§ **EXERCISE DETAILS**
Set the entries down again exactly; none may be skipped.

§ **DATA RECORDS**
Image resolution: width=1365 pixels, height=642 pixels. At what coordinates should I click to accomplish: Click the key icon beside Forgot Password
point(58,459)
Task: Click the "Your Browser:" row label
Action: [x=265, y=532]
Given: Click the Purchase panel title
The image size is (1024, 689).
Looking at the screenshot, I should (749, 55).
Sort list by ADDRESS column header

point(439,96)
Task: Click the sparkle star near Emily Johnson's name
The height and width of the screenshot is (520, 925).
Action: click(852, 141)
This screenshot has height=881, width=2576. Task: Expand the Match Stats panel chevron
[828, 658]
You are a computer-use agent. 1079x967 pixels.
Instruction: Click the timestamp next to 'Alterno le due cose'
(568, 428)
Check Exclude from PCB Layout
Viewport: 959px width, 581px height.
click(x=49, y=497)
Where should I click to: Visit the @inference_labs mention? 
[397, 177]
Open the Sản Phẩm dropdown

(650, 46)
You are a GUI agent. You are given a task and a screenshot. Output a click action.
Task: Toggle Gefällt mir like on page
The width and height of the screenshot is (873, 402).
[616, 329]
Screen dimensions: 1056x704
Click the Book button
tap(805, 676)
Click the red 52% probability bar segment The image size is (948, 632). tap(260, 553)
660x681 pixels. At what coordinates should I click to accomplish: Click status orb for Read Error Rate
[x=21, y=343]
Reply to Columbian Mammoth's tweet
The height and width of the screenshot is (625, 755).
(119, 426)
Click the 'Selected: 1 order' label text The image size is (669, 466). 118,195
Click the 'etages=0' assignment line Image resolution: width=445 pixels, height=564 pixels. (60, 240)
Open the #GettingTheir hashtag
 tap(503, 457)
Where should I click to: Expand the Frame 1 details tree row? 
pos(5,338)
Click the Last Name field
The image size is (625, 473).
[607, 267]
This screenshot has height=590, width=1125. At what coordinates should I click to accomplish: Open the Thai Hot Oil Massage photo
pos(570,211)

§ **REPLY TO THE TASK**
Image resolution: width=1365 pixels, height=642 pixels. At what coordinates should I click to accomplish: Click the key icon beside Forgot Password
point(58,459)
Task: Click the "Your Browser:" row label
Action: [x=265, y=532]
Given: Click the Purchase panel title
The image size is (1024, 689).
Looking at the screenshot, I should (749, 55).
Sort list by ADDRESS column header

point(439,96)
Task: Click the sparkle star near Emily Johnson's name
The height and width of the screenshot is (520, 925).
Action: click(852, 141)
This screenshot has height=881, width=2576. Task: Expand the Match Stats panel chevron
[828, 658]
You are a computer-use agent. 1079x967 pixels.
Instruction: Click the timestamp next to 'Alterno le due cose'
(568, 428)
Check Exclude from PCB Layout
Viewport: 959px width, 581px height.
click(x=49, y=497)
Where should I click to: Visit the @inference_labs mention? 
[397, 177]
Open the Sản Phẩm dropdown

(650, 46)
You are a GUI agent. You are given a task and a screenshot. Output a click action.
Task: Toggle Gefällt mir like on page
The width and height of the screenshot is (873, 402).
[616, 329]
Screen dimensions: 1056x704
Click the Book button
tap(805, 676)
Click the red 52% probability bar segment The image size is (948, 632). tap(260, 553)
660x681 pixels. At what coordinates should I click to accomplish: Click status orb for Read Error Rate
[x=21, y=343]
Reply to Columbian Mammoth's tweet
The height and width of the screenshot is (625, 755).
(119, 426)
Click the 'Selected: 1 order' label text The image size is (669, 466). 118,195
Click the 'etages=0' assignment line Image resolution: width=445 pixels, height=564 pixels. (60, 240)
Open the #GettingTheir hashtag
 tap(503, 457)
Where should I click to: Expand the Frame 1 details tree row? 
pos(5,338)
Click the Last Name field
The image size is (625, 473).
[607, 267]
This screenshot has height=590, width=1125. At what coordinates should I click to accomplish: Open the Thai Hot Oil Massage photo
pos(570,211)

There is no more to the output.